Task requirements → Count the lines of the material below that contain the string "Given", and give only the number.

Records for locating displayed items
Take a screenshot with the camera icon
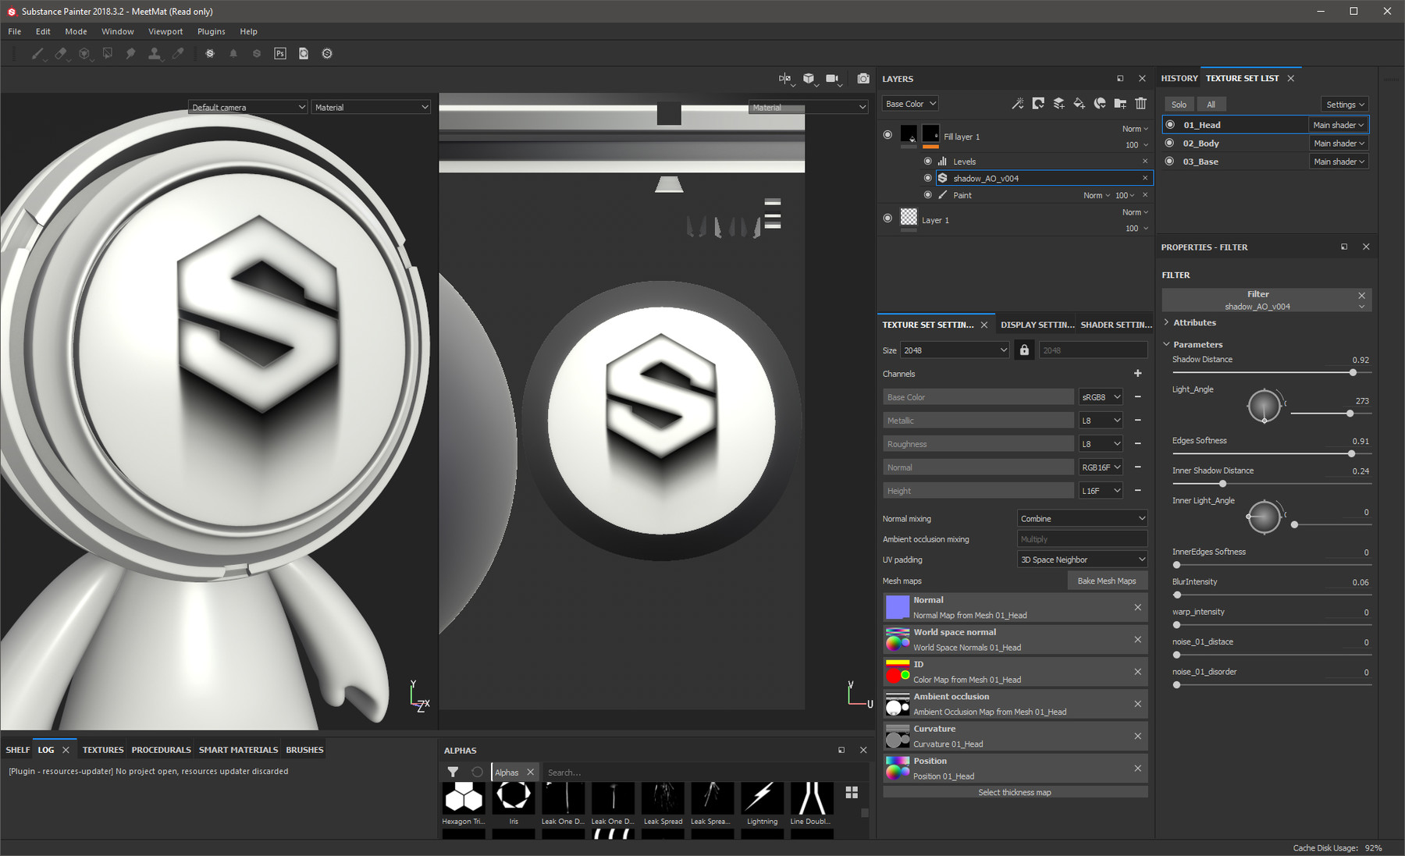 tap(863, 79)
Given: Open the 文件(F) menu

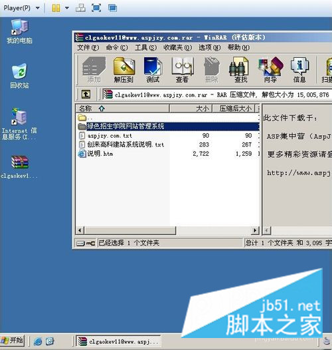Looking at the screenshot, I should (88, 47).
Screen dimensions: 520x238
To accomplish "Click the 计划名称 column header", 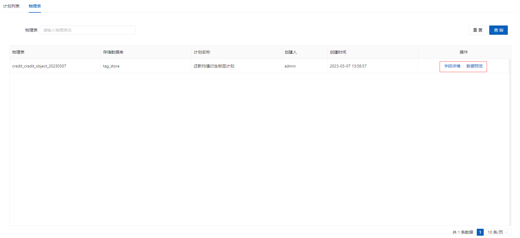I will pos(202,52).
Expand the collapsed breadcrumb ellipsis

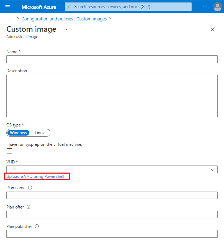tap(10, 19)
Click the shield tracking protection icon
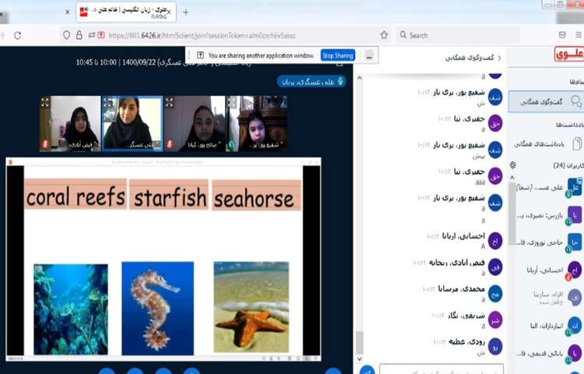Viewport: 584px width, 374px height. coord(67,35)
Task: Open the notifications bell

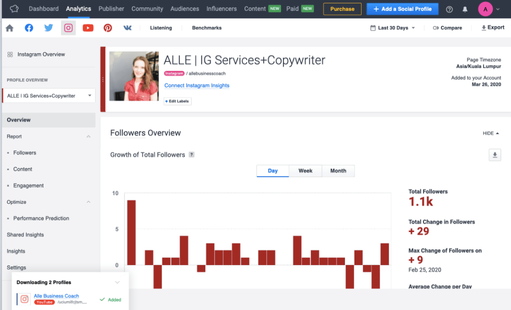Action: tap(465, 9)
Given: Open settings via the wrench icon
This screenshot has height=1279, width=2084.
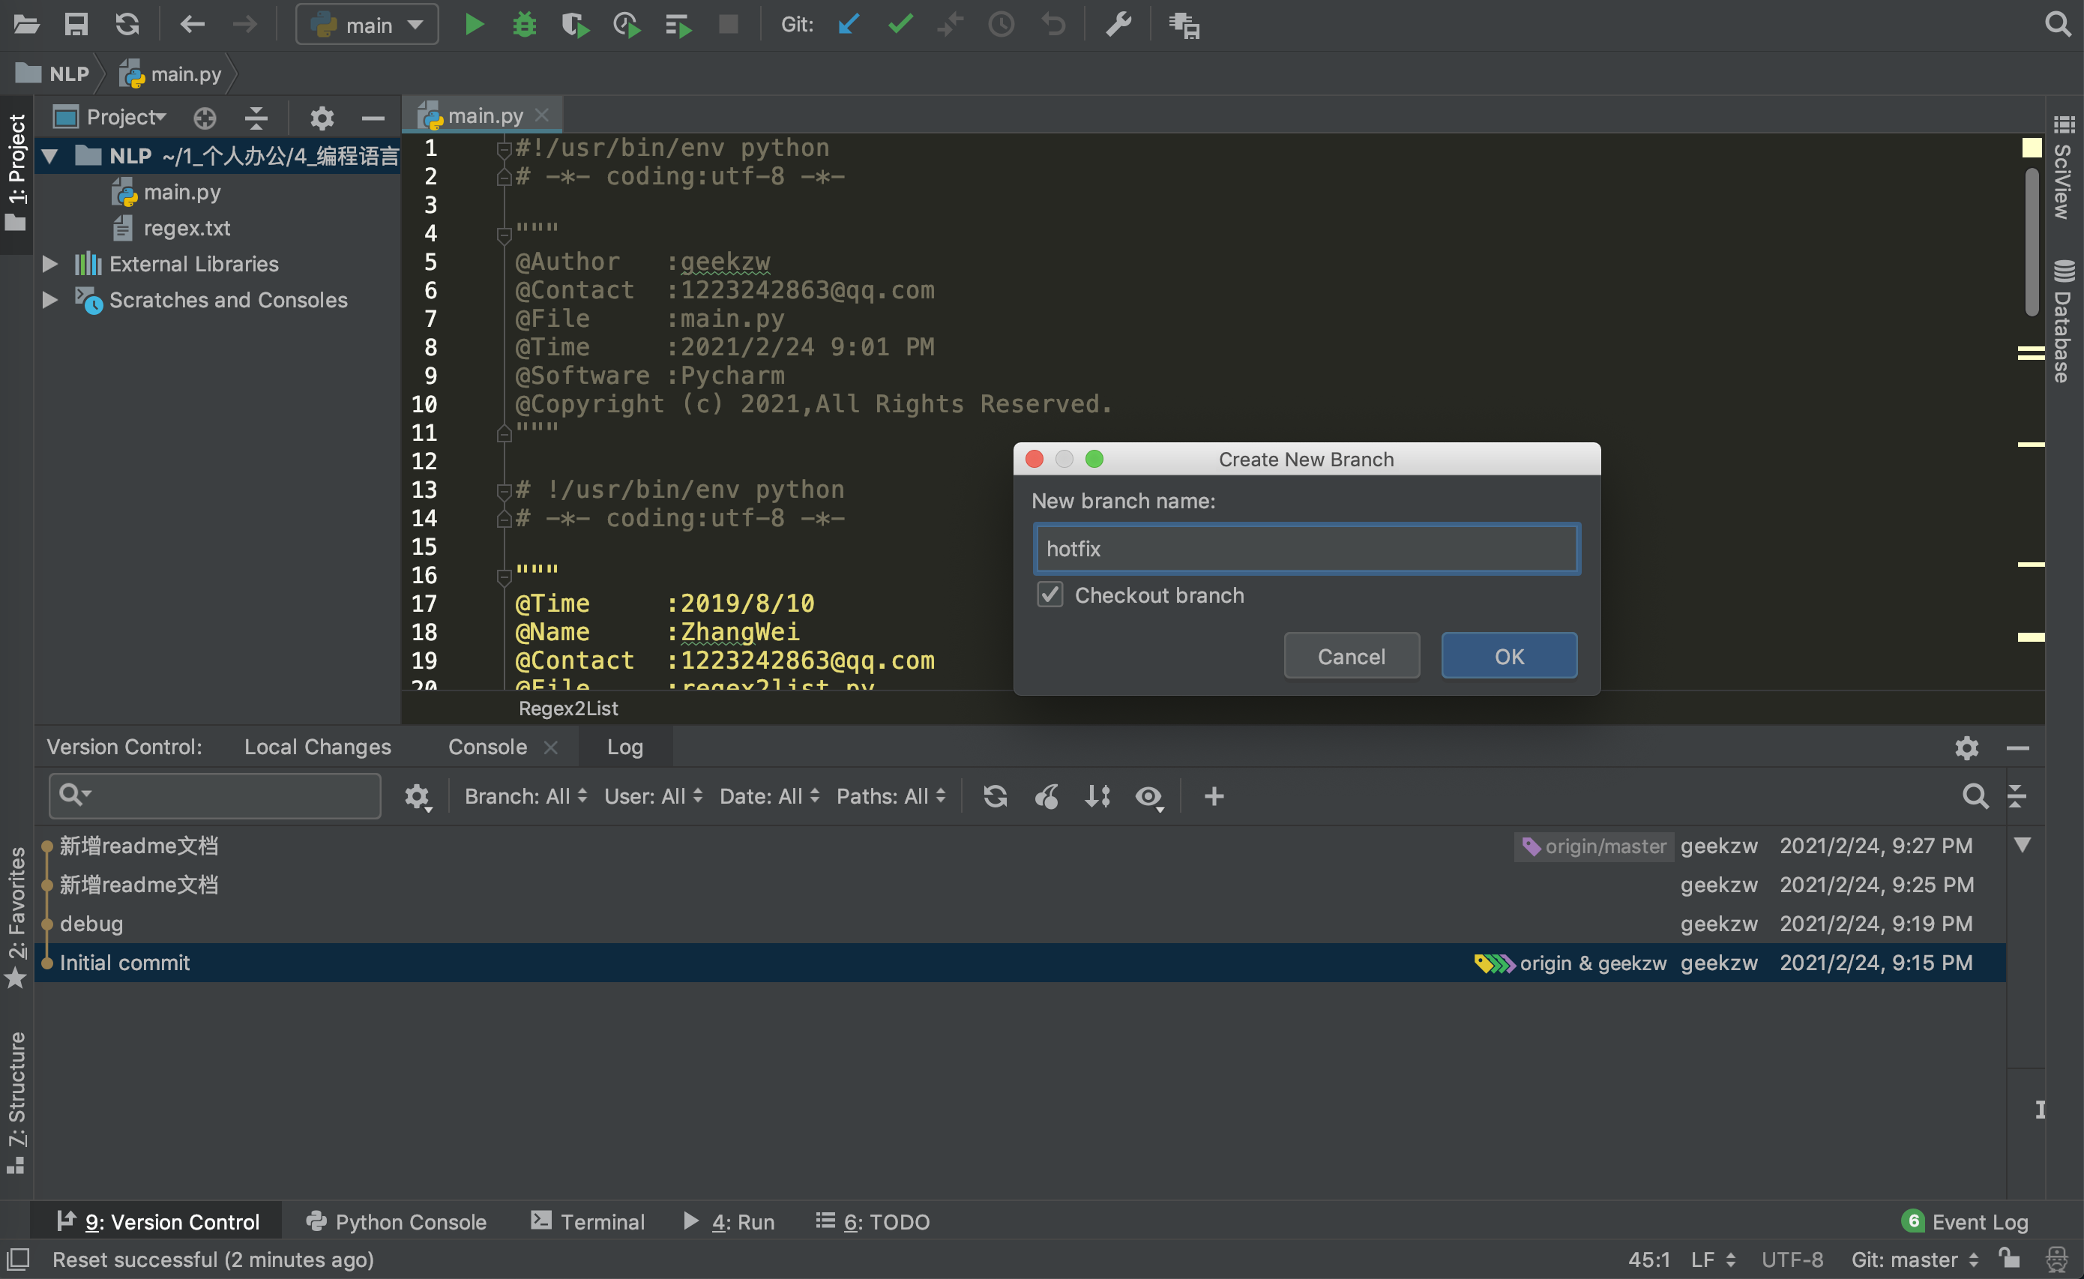Looking at the screenshot, I should tap(1118, 25).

Finished task → 2